The last time a season of Black Mirror aired, it took almost two years for Netflix to bring the British cult hit stateside. This time around, the streaming platform cut out the middle­man: The third season of the near-future sci-fi series premieres worldwide in October. From the influx of American stars to the reported $40 million Netflix paid for the rights, the show is no longer a plucky underdog—and creator-writer Charlie Brooker knows he’s under the spotlight. “If I think too much about the people watching it, I go a bit crazy,” he says. Stage fright or not, here’s how he adapted to the bigger platform.

Black Mirror creator Charlie Brooker looks to the future.Black Mirror creator Charlie Brooker looks to the future.Courtesy of Netflix

Embracing Improvisation
Brooker describes himself (and his co–­executive producer, Annabel Jones) as “quite ­control-freaky.” That’s partially because of the nature of the stories. “The rules of the world are so tight that we can’t afford to have too much improv,” he says. But with the influx of new acting talent, they’ve learned to let the actors explore. In the episode “Play Test,” Wyatt Russell (22 Jump Street) took some creative license with his performance, turning a caricature of a cocky tourist into a more fully formed portrayal. “The character metamorphosed in an unpredictable but satisfying way,” Brooker says.

Leaving the Home Base
The first two seasons of Black Mirror, as well as its Christmas special, take place in the UK. This time around, thanks to what Brooker calls the show’s “slightly bigger canvas,” at least half of the episodes will be set off the British Isles—but never gratuitously. “One of our episodes is set in California, for instance, in 1987,” he says. “But there’s a reason within the story for the setting.”

Taking More Direction
Because the show is a Twilight Zone–like collection of single-episode stories, its directors have always taken a collaborative role. “They wield far more power than they would doing episode seven of 23 of a comedy,” Brooker says. And now, with established directors like Joe Wright (Atonement) and Dan Trachtenberg (10 Cloverfield Lane) coming aboard, that power is even more apparent. In “Nosedive,” Wright added a distinct aesthetic—what Brooker calls a “pastoral symmetrical nightmare”—that conveys the essence of the story’s satire.

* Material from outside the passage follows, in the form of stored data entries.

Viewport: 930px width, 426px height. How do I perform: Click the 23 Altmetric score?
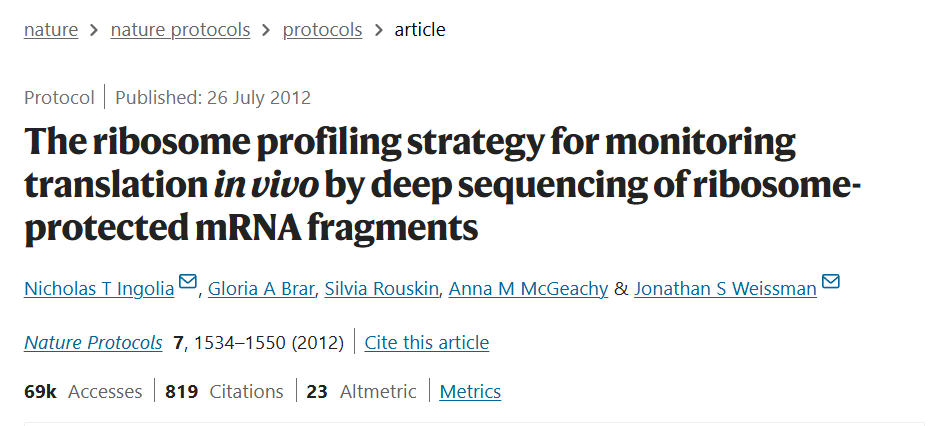point(361,392)
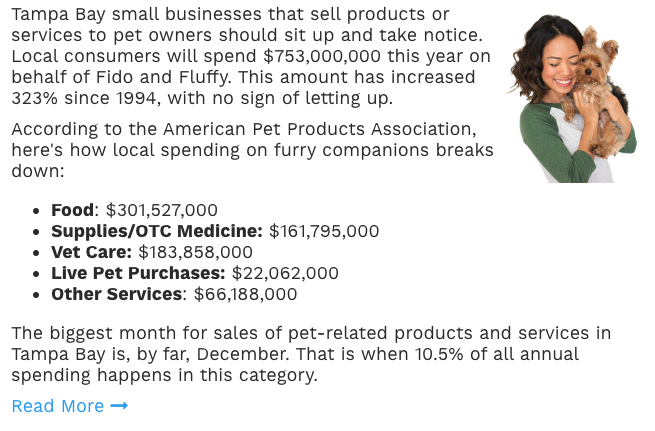Select the Vet Care label
Image resolution: width=655 pixels, height=431 pixels.
(91, 252)
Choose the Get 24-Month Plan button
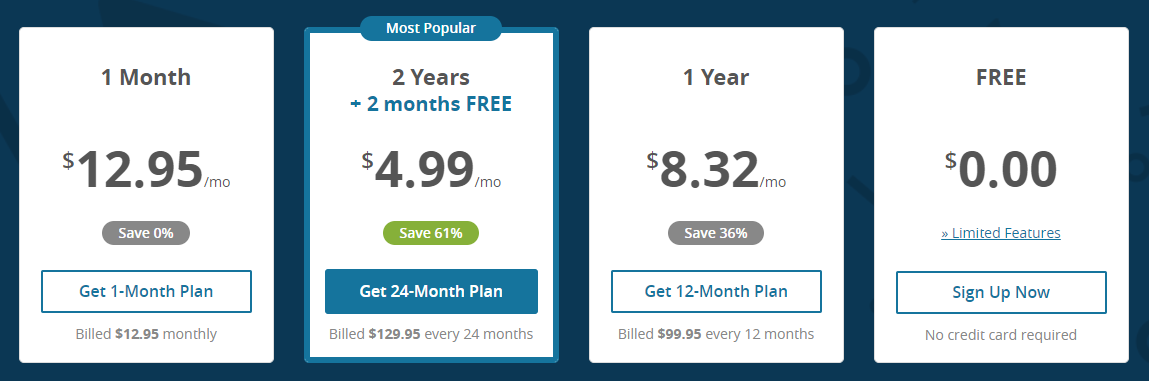 [x=431, y=292]
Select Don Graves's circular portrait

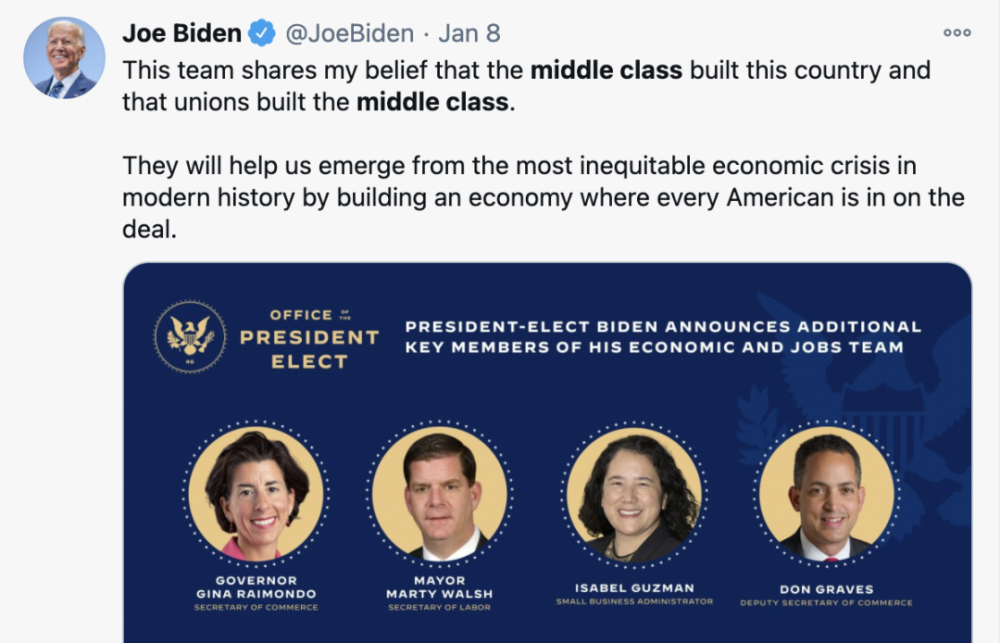pos(826,493)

Trading Bleak for Bingeable
Near-future dystopia tends to be dark by nature, but Brooker and Jones stress that this season will be more tonally varied, so as not to overwhelm mainlining viewers who may have watched earlier seasons an episode at a time. While some episodes are rosier, though, Brooker promises the darkness will remain. “If we started giving everything a happy ending,” he says, “you’d feel cheated.”